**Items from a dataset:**
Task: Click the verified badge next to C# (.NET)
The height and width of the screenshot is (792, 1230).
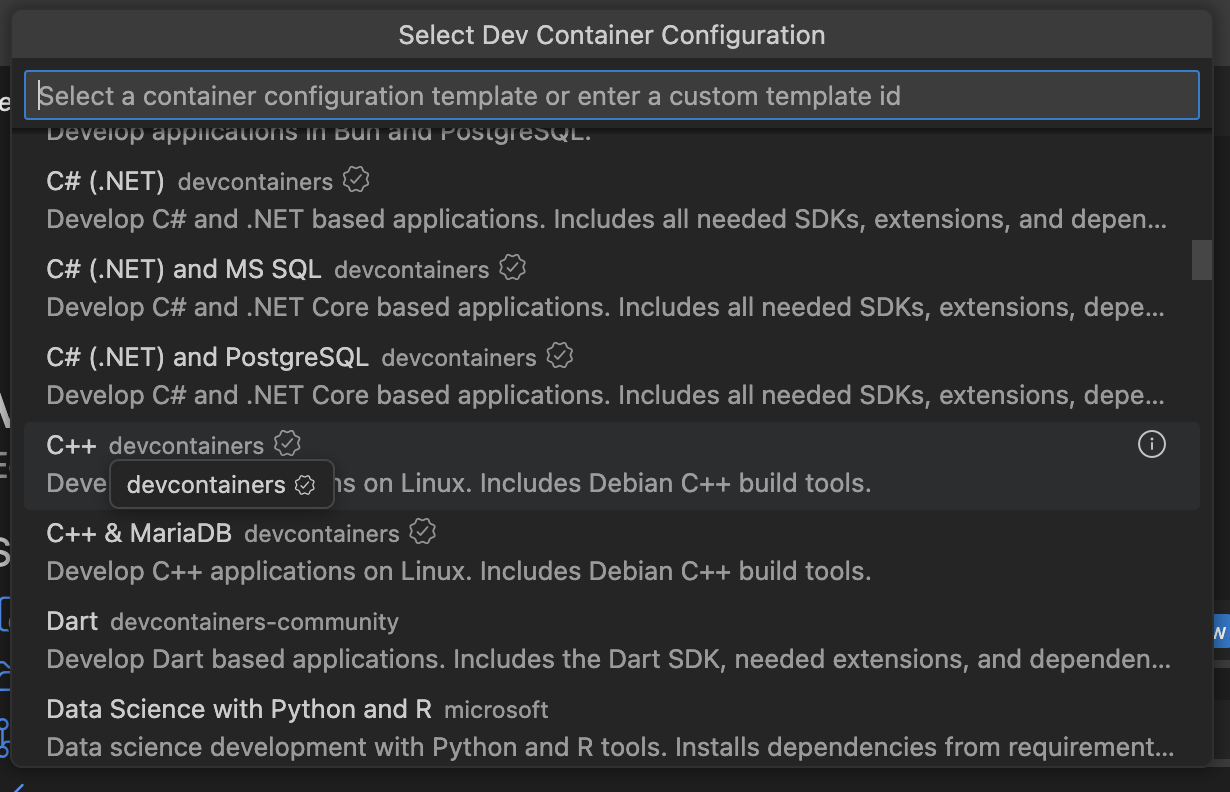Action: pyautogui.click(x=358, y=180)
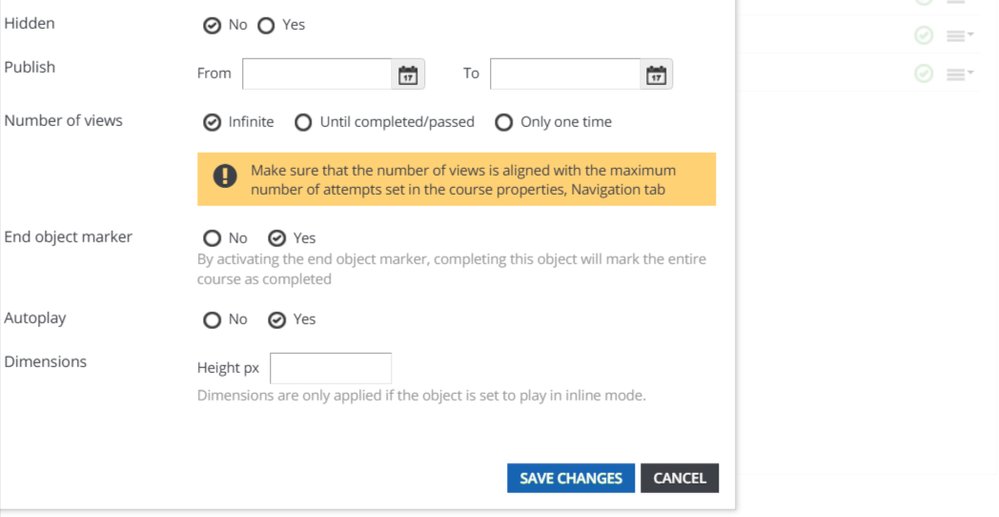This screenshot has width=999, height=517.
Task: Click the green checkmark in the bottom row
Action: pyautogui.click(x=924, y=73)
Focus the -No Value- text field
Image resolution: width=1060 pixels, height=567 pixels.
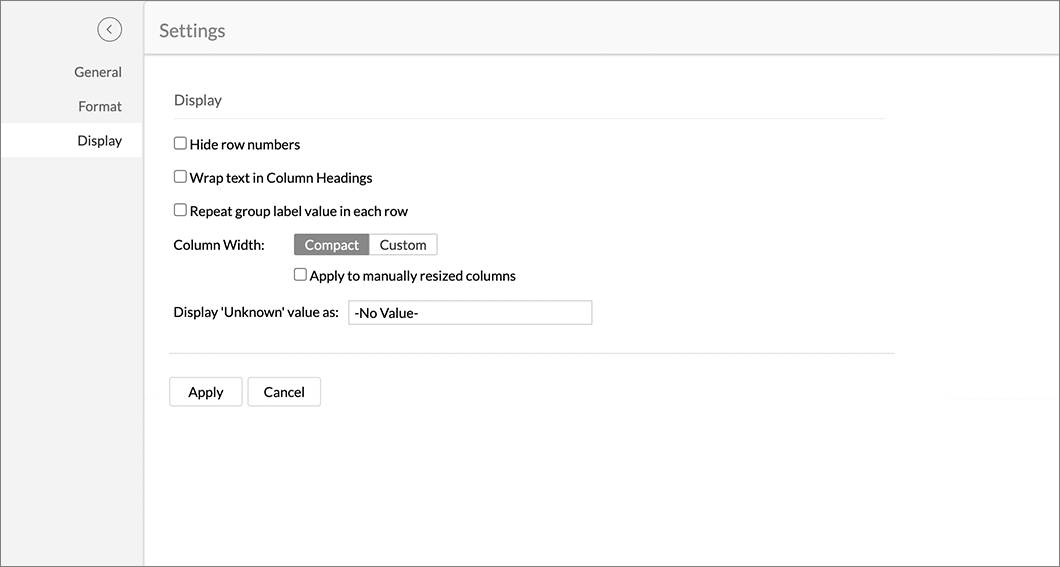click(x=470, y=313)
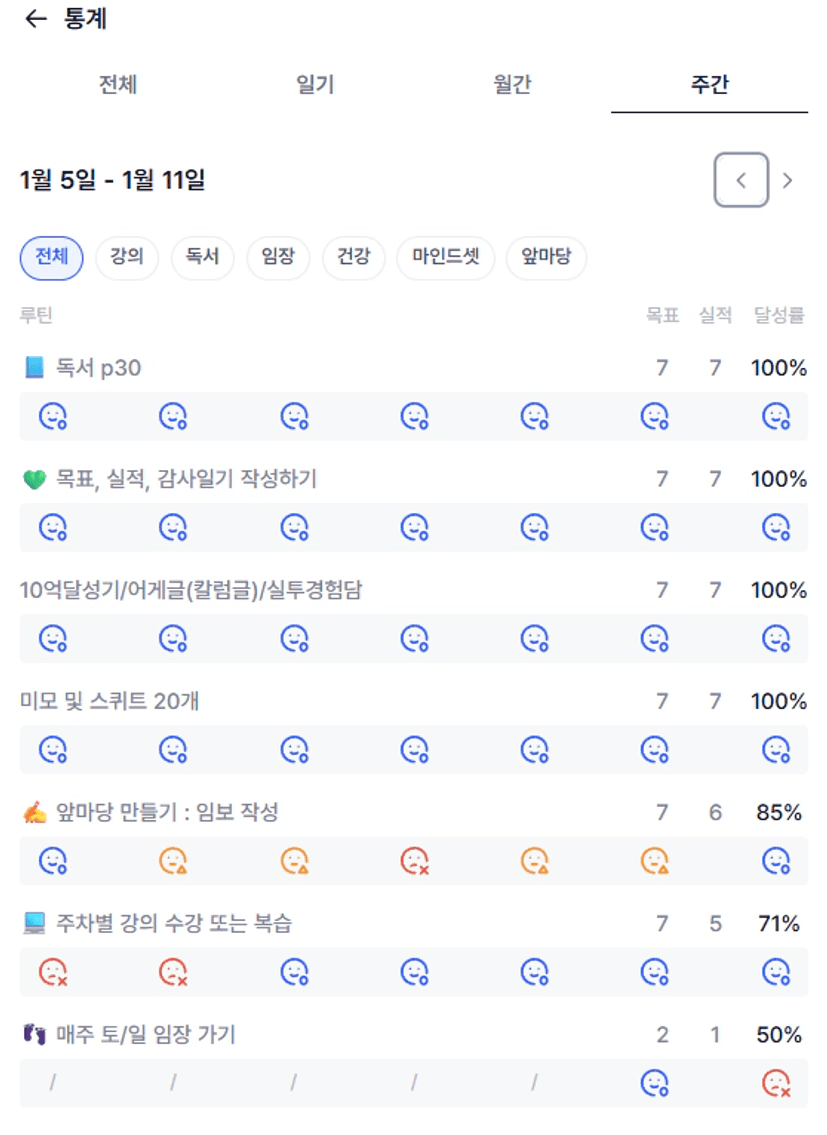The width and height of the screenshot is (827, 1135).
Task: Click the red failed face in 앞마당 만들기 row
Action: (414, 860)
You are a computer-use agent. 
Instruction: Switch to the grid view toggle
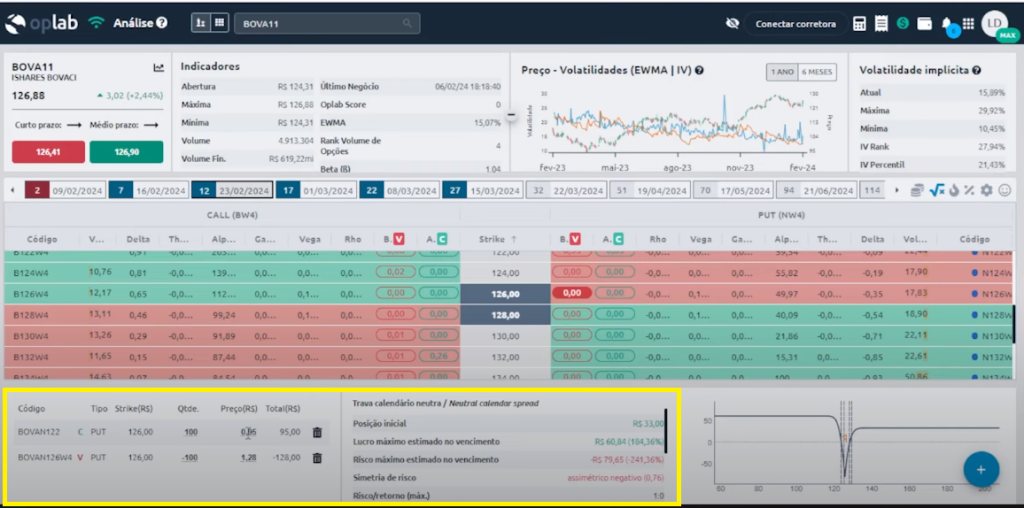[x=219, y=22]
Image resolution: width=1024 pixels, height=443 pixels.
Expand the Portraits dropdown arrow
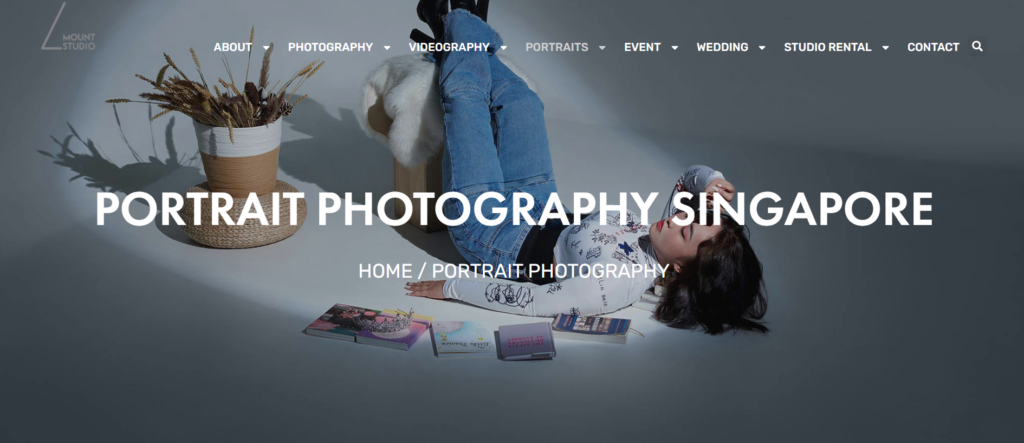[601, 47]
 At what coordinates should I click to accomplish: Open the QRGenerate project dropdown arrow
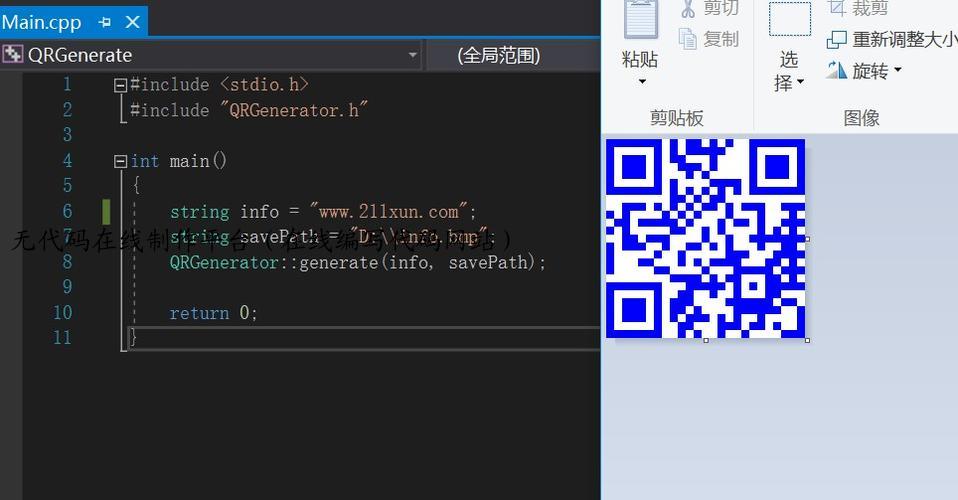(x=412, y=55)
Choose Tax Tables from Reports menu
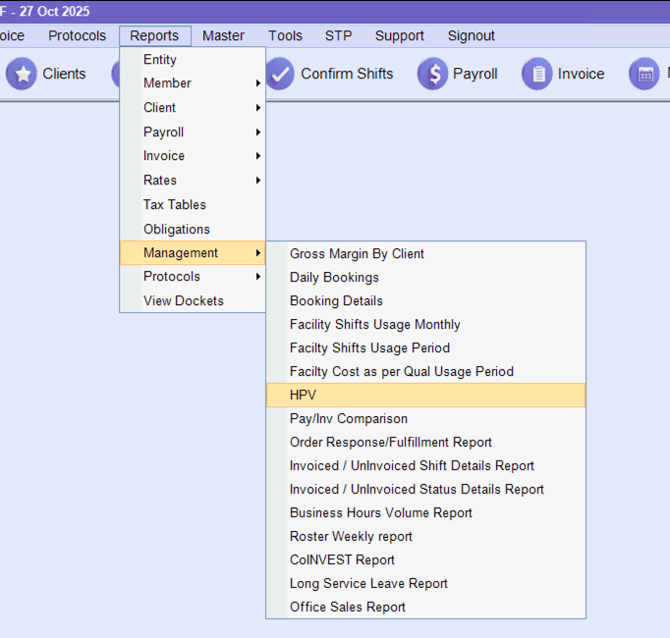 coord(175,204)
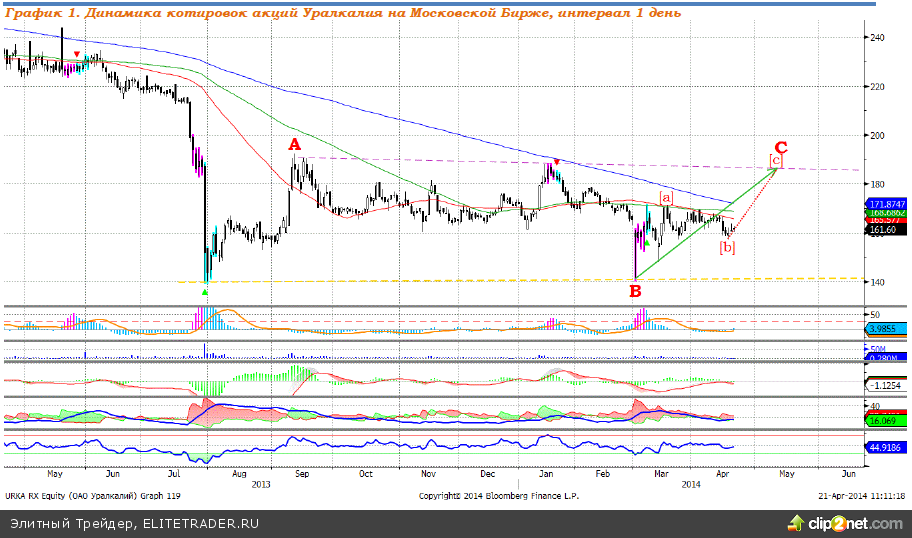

**Your goal:** Your task is to restate word for word the lines from the one containing "Instruction: Switch to the grid view toggle" through the last line of the data, both ends included, with no pictures.

**Problem solution:**
Instruction: Switch to the grid view toggle
[x=219, y=22]
Image resolution: width=1024 pixels, height=443 pixels.
Expand the Portraits dropdown arrow
[601, 47]
 At what coordinates should I click to accomplish: Open the QRGenerate project dropdown arrow
(x=412, y=55)
Choose Tax Tables from Reports menu
 coord(175,204)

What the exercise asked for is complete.